*GIVEN PASSAGE*
______
Crossbow issue promises to stir debate in N.D. LegislatureWhen lawmakers convene next winter, legislation allowing crossbows as legal gear for archery deer hunting is likely to get the attention of hunters on both sides of the fence.
By: Brad Dokken, Grand Forks Herald
The 2011 session of the North Dakota Legislature is still nearly nine months away, but there’s already one hot-button issue brewing on the outdoors front.
And no, it has nothing to do with baiting for deer.
When lawmakers convene next winter, legislation allowing crossbows as legal gear for archery deer hunting is likely to get the attention of hunters on both sides of the fence.
Officials from the North Dakota Game and Fish Department touched on the crossbow issue Tuesday night during the agency’s spring advisory board meeting in Fordville, N.D. Already, it appears, a lawmaker from southwestern North Dakota has indicated plans to introduce a bill that would legalize crossbows.
North Dakota law currently states a bow “must be pulled, held, and released by hand.” A crossbow, by comparison, uses a trigger to release the arrow. Crossbows now are legal only for hunters with a proven medical disability who obtain a permit from the Game and Fish Department.
Randy Kreil, wildlife division chief for Game and Fish in Bismarck, urged sportsmen attending Tuesday night’s meeting to keep tabs on the crossbow issue. Allowing crossbows, he said, would put deer management in a “different realm” because the number of archery hunters in the state likely would swell from 17,000, the average in recent years, to perhaps twice that number, if not more.
Kreil predicted the issue will be contentious if it surfaces in the Legislature.
Game and Fish Director Terry Steinwand said he recently had a chance to try a crossbow. At 40 yards, Steinwand said he was able to direct his arrows into a grouping not much larger than the diameter of a pop can. With a conventional bow, Steinwand said, his grouping was more like the diameter of a 5-gallon pail.
______
*PROBLEMS TO WORK ON*
1. Sum up the crossbow article above in two sentences.
2. Carry on with the crossbow article above, picking up after its last sentence.

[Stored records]
______
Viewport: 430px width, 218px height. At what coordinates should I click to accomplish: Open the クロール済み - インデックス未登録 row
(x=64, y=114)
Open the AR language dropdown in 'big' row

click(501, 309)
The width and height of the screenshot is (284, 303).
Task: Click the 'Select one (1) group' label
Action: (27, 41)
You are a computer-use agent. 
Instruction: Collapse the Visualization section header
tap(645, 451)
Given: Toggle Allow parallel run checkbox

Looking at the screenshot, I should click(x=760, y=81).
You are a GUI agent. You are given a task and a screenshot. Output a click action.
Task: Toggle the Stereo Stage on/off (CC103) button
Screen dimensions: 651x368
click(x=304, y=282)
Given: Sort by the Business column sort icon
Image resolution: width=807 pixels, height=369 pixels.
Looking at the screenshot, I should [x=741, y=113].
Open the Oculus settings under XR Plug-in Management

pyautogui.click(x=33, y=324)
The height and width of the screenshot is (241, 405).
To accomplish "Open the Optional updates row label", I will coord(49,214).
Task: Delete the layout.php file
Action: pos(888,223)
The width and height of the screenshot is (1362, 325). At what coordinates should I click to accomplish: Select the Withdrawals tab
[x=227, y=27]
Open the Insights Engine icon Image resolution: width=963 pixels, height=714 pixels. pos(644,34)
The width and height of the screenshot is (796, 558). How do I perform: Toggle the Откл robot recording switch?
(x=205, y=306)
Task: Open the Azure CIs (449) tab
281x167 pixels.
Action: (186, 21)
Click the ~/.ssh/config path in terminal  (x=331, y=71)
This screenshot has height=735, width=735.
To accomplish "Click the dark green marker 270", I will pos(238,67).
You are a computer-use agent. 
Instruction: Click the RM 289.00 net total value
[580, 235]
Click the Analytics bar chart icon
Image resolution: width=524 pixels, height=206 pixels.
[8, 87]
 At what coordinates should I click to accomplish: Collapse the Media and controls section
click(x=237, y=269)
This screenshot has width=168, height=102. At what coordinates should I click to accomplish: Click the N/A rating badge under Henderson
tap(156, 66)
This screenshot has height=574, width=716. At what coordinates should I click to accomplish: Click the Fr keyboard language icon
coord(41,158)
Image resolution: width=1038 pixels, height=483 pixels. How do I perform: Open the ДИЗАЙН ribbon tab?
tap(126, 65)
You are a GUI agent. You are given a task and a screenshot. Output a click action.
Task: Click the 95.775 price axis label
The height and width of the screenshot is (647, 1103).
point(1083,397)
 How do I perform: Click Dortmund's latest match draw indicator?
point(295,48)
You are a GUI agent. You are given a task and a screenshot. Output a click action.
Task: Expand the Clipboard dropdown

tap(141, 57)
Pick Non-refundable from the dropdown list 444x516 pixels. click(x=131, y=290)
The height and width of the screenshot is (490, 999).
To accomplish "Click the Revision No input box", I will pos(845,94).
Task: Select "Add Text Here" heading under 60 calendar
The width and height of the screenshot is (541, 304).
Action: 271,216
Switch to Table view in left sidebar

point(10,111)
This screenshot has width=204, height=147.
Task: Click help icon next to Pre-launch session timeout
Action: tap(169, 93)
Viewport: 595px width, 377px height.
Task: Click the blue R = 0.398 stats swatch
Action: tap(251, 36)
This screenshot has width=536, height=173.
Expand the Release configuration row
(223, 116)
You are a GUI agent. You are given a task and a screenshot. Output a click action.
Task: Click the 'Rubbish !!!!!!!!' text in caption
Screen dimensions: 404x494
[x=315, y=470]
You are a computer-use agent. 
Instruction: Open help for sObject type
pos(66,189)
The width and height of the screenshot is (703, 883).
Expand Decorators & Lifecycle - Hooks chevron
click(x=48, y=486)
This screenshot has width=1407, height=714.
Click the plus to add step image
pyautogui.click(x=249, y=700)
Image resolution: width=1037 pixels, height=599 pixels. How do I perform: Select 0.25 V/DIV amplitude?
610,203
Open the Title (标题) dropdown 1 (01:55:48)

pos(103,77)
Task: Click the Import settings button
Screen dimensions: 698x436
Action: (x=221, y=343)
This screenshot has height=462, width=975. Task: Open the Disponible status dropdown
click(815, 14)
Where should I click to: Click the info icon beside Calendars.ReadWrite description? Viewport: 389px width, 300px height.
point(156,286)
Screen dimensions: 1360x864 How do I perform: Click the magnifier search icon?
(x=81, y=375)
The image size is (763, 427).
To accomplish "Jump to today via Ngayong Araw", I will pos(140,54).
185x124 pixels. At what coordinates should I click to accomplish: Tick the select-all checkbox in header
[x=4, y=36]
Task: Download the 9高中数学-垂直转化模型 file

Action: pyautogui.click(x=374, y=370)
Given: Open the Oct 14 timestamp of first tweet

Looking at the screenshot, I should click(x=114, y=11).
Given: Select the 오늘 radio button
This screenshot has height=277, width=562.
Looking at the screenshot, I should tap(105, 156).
______
*ANSWERS PER TASK*
1. A lawmaker from southwestern North Dakota plans to bring a bill to the 2011 Legislature that would make crossbows legal gear for archery deer hunting, which state law now allows only for hunters with a proven medical disability who get a permit. Game and Fish officials expect a contentious fight, with Randy Kreil warning that archery hunters could double from about 17,000 and Terry Steinwand finding his crossbow grouping at 40 yards far tighter than with a conventional bow.

2.
“They’re just as effective as a rifle,” Steinwand said of crossbows.
Regardless of where you stand on the crossbow issue — there’s no doubt where Game and Fish officials stand — look for any legislation to generate plenty of heated debate next winter.
Longtime Minnesota warden dies at 90
Northwestern Minnesota lost a legend in the world of fish and game enforcement last week with the passing of Al Markovich.
Markovich, of Roseau, Minn., died April 10 at the age of 90. His funeral was Friday in Roseau.
Growing up in Roseau County, I never knew Markovich, but I certainly knew the name. He was one of those larger-than-life figures who often went to creative lengths to catch poachers.
Stuart Bensen, who’s now a conservation officer for the Department of Natural Resources in Erskine, Minn., said he had the opportunity to work with Markovich as a rookie in Roseau in the early 1980s.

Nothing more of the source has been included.